I Was Only 19 is a simple protest/ folk song which only occasionally adapts the facts to accommodate the structure and rhythm of the song, some special effects are also incorporated to heighten dramatic effect but only sparingly. John Schumann’s deadpan laconic vocals provided the perfect foil for the withering and unerringly realistic lyrics, and the musical accompaniment of guitar, violin, drums and bass was subtle and moving.
Mick Storen (above) was only 19 when he left for Vietnam, a wide-eyed, adventurous and confident young soldier, but like so many veterans he returned to Australia changed, damaged, struggling to adapt to a civilian environment where he his efforts were either ignored or vilified, grappling with the impact of PTSD, and exposure to Agent Orange, feeling dispossessed and marginalised in a country he had fought for. Below the huge Vietnam Moratorium demonstration in Melbourne in 1970.
The song resonated with the public, and apart from Goanna and Midnight Oil, few Australian bands of the 80’s could boast such a fiercely outspoken, passionate and combative outlook as that of Redgum. The royalties from the song were donated to the Vietnam Veterans Association of Australia and four years after the song was released the Vietnam veterans were belatedly honored with a “Welcome Home Parade” in October 1987.
I Was Only 19 is a genuine Australian classic, it charted #1 when released before the Caught In The Act album, stayed on the charts for four months and was rated by APRA as one of the best thirty songs written in the period 1926-2001. An excerpt from the song’s lyrics are now enshrined on the Wall of Words which forms part of the Australian Vietnam Forces National Memorial in Anzac Parade, Canberra –
“Then someone called out “contact”/And the bloke behind me swore/And we hooked in there for hours/ Then a god-almighty roar/ Frankie kicked a mine the day that mankind kicked the moon/God help me, he was going home in June.”

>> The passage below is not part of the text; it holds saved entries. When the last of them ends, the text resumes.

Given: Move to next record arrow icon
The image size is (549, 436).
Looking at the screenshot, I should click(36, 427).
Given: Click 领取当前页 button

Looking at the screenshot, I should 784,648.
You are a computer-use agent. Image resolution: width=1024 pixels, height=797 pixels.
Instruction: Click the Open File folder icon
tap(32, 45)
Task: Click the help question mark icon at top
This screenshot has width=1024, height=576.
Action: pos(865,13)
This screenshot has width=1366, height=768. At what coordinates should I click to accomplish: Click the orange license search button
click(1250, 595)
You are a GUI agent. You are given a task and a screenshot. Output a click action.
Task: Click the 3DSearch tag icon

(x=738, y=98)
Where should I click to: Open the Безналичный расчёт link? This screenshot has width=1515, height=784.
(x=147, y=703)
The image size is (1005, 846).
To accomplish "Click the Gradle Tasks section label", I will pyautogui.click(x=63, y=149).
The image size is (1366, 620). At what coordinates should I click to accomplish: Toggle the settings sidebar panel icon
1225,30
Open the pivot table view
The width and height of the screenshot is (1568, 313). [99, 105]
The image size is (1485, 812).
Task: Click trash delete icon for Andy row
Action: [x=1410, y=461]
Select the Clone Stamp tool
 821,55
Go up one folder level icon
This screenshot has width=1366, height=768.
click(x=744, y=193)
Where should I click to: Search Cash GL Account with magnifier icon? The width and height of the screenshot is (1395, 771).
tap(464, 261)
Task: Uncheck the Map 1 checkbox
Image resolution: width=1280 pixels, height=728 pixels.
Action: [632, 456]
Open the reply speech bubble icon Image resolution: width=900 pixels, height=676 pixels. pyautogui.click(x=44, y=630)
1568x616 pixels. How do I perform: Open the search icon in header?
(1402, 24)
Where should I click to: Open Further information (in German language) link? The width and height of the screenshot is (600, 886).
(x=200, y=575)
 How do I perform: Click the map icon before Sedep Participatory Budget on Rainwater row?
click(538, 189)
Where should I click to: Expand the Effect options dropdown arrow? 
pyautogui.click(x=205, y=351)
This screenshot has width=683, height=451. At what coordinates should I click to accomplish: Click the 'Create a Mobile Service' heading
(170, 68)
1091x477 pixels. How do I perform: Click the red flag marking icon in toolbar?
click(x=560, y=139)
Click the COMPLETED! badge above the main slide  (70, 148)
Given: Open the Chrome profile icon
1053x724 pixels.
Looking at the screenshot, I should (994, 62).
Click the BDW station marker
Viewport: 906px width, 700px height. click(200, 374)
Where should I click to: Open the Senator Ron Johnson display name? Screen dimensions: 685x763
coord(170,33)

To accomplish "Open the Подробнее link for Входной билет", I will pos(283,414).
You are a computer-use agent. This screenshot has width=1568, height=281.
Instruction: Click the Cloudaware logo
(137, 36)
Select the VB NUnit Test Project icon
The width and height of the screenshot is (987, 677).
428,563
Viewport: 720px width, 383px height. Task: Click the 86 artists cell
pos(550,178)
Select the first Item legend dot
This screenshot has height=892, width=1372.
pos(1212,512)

I Was Only 19 and the album Caught In the Act were produced by Trevor Lucas, an Australian singer/songwriter/guitarist/producer who had relocated to the UK in the 1970s where he joined the legendary Fairport Convention, was briefly married to Sandy Denys (below on their wedding day) and upon his return to Australia in the 1980’s produced such classic songs as I Was Only 19 and Goanna’s Solid Rock, Trevor sadly passed away in 1989, aged 45.
The promo video was a moving visual image of the scenes depicted in the song, it reflected a strong ant-war message, not an anti-soldier message, and sensitively dealt with the complex emotional issues embedded in the narrative.
The song was unjustifiably denied overseas success as Redgum’s release coincided with the release of a song also entitled 19 by Brit Paul Hardcastle, a very different song in structure which used sampled narration, interview dialogue and news reports to convey the anti-war message, Hardcastle had the international hit and also made top ten in Australia.
Schumann left Redgum in 1986 and Hugh McDonald took over lead vocals, the band would continue to record and perform until 1990 when they disbanded, but Schumann, McDonald and others continued to collaborate on new albums – Lawson and Behind the Lines in 2005, and to perform as the Vagabond Crew, until Hugh McDonald sadly passed away in 2016. John Schumann has also penned a moving tribute to indigenous diggers with his song On Every Anzac Day, and in 2015 I Was Only 19 was added to the Sounds of Australia Registry in the National Film and Sound Archive as a composition of cultural, historical, and aesthetic significance.